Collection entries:
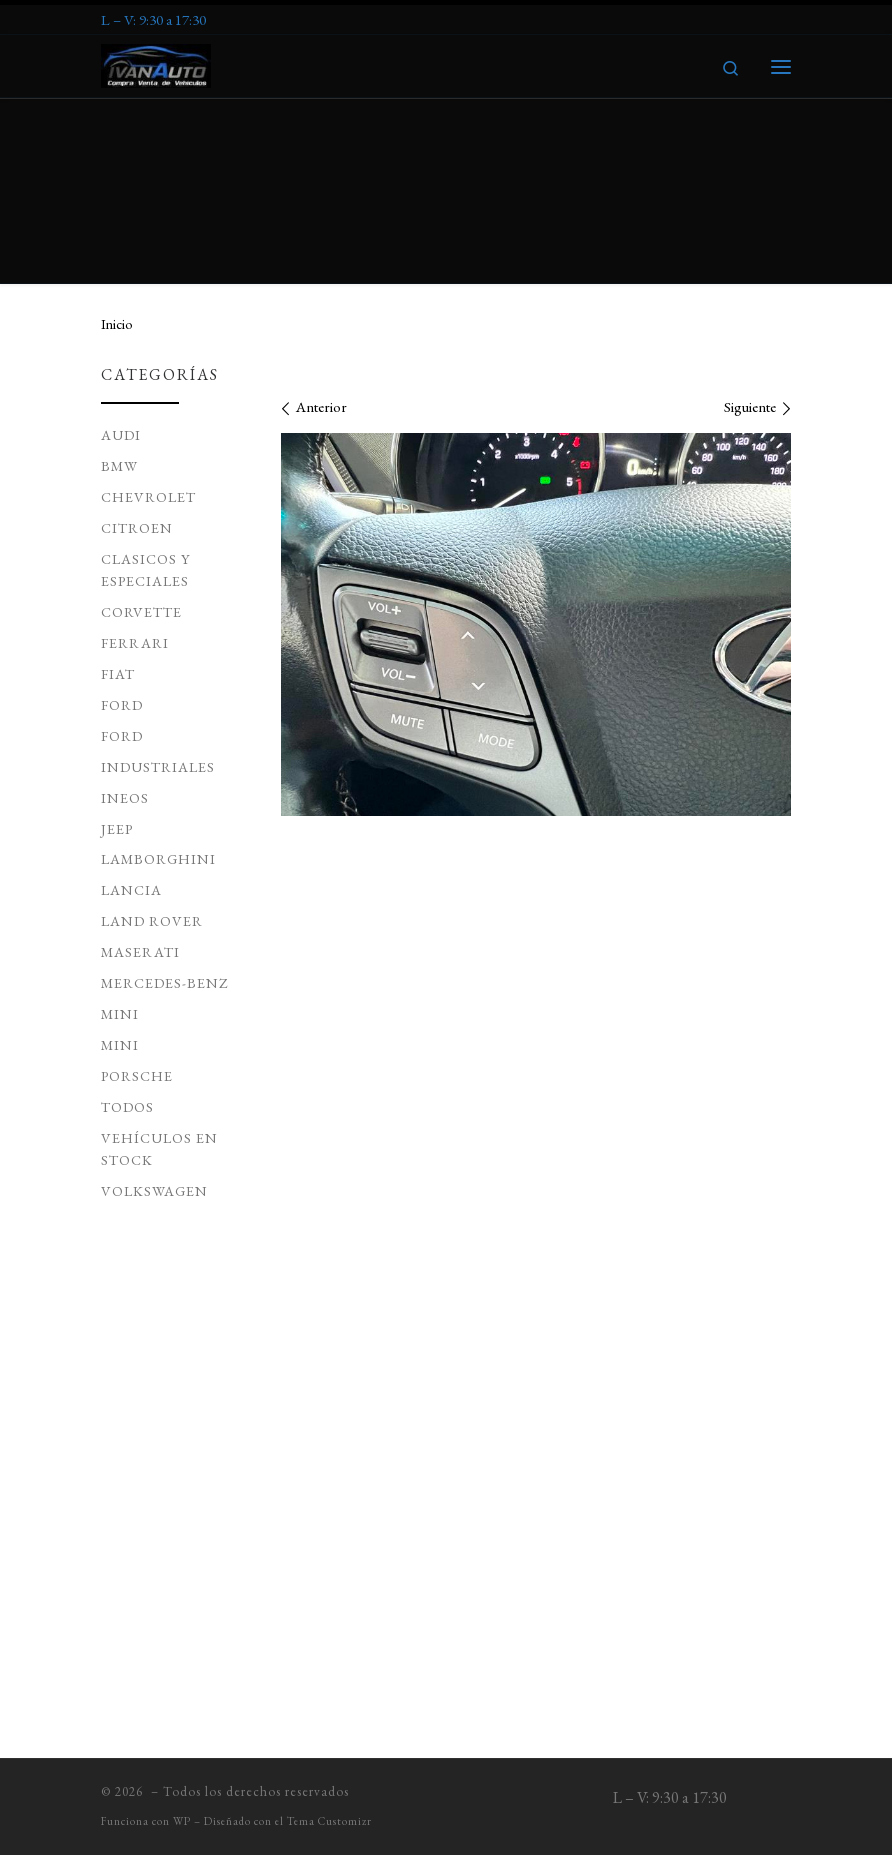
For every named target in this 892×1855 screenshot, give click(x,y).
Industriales (158, 583)
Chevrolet (148, 313)
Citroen (137, 344)
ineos (125, 614)
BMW (119, 282)
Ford (122, 521)
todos (127, 923)
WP (182, 1823)
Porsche (137, 892)
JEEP (117, 645)
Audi (121, 251)
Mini (120, 861)
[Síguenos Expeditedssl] (153, 19)
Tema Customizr (329, 1823)
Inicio (116, 140)
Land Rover (152, 737)
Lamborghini (158, 675)
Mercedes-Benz (165, 799)
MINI (120, 830)
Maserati (140, 768)
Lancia (131, 706)
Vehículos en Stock (159, 965)
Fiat (118, 490)
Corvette (141, 428)
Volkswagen (154, 1007)
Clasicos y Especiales (145, 386)
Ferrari (135, 459)
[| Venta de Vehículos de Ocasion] (157, 63)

▶ _Short exercise_: Express the lines from the start of the records through the line holding "Inicio (116, 140)", inclusive, as a Markdown table with the columns No. and Line. Skip blank lines and leave the pictures out.

▶ _Written response_:
| No. | Line |
|---|---|
| 1 | For every named target in this 892×1855 screenshot, give click(x,y). |
| 2 | Industriales (158, 583) |
| 3 | Chevrolet (148, 313) |
| 4 | Citroen (137, 344) |
| 5 | ineos (125, 614) |
| 6 | BMW (119, 282) |
| 7 | Ford (122, 521) |
| 8 | todos (127, 923) |
| 9 | WP (182, 1823) |
| 10 | Porsche (137, 892) |
| 11 | JEEP (117, 645) |
| 12 | Audi (121, 251) |
| 13 | Mini (120, 861) |
| 14 | [Síguenos Expeditedssl] (153, 19) |
| 15 | Tema Customizr (329, 1823) |
| 16 | Inicio (116, 140) |